WHO Approves New Vaccine To Protect Infants From RSV

World Health Organisation Building/Internet

The World Health Organisation (WHO) has published its first-ever position paper on immunisation products to protect infants against Respiratory Syncytial Virus (RSV), a leading cause of acute lower respiratory infections in children globally.

WHO said RSV causes approximately 100,000 deaths and over 3.6 million hospitalisations in children under 5 years worldwide each year.

It added that about half of the deaths occur in infants younger than 6 months, with 97 per cent of RSV deaths in infants happening in low- and middle-income countries.

According to the Centres for Disease Control and Prevention (CDC), RSV is a common respiratory virus that usually causes mild, cold-like symptoms.

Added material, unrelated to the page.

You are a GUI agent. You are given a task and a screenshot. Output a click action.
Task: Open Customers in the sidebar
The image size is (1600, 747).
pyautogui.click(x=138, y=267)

The symptoms include a runny nose, cough and fever. However, it can lead to serious complications including pneumonia and bronchiolitis in infants, young children, older adults and those with compromised immune systems or underlying health conditions

The Position Paper, published in the Weekly Epidemiological Record (WER), outlined WHO’s recommendations for two immunisation products, including a maternal vaccine that can be given to pregnant women in their third trimester to protect their infant and a long-acting monoclonal antibody that can be administered to infants from birth, just before or during the RSV season, providing protection for at least five months.

According to the WHO Director of Immunisation, Vaccines, and Biologicals, Dr Kate O’Brien, “The WHO-recommended RSV immunisation products can transform the fight against severe RSV disease, dramatically reduce hospitalisations and deaths, and ultimately save many infant lives globally.”

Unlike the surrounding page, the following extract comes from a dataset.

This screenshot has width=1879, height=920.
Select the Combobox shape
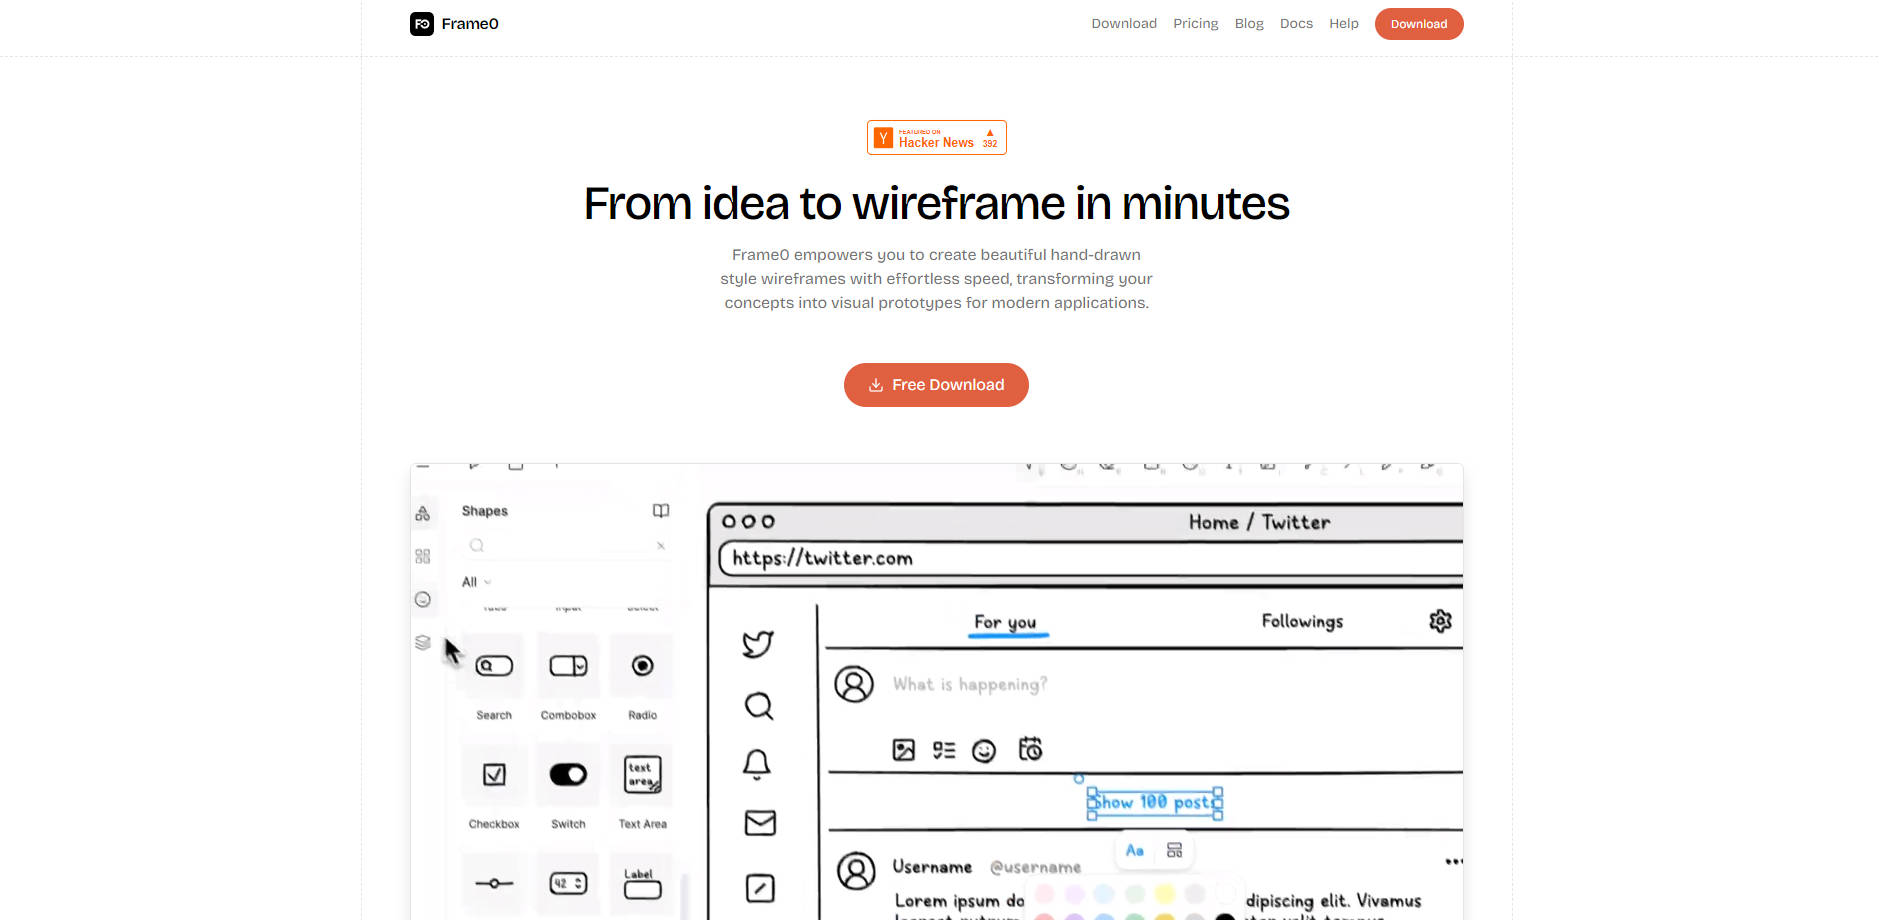click(568, 666)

In response to the global burden of severe RSV disease among infants, WHO recommends that all countries introduce either the maternal vaccine, RSVpreF, or the monoclonal antibody, nirsevimab, depending on the feasibility of implementation within each country’s existing health system, cost-effectiveness and anticipated coverage.

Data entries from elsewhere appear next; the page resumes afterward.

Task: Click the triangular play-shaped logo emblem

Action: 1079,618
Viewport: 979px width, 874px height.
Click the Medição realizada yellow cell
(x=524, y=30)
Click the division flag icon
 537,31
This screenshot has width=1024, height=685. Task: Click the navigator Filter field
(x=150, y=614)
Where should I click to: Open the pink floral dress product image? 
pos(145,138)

According to the World Health Organisation, both products were recommended by the Strategic Advisory Group of Experts on Immunisation (SAGE) for global implementation in September 2024. Additionally, the maternal vaccine received WHO prequalification in March 2025, allowing it to be purchased by UN agencies.

It also recommends that infants receive a single dose of nirsevimab right after birth or before being discharged from a birthing facility. It added that if not administered at birth, the monoclonal antibody can be given during the baby’s first health visit.

WHO advised that if a country decides to administer the product only during the RSV season rather than year-round, a single dose can also be given to older infants just before entering their first RSV season.

The new position paper aims to inform national public health policymakers and immunisation programme managers on the use of RSV immunisation products in their national programmes, as well as national and international funding agencies.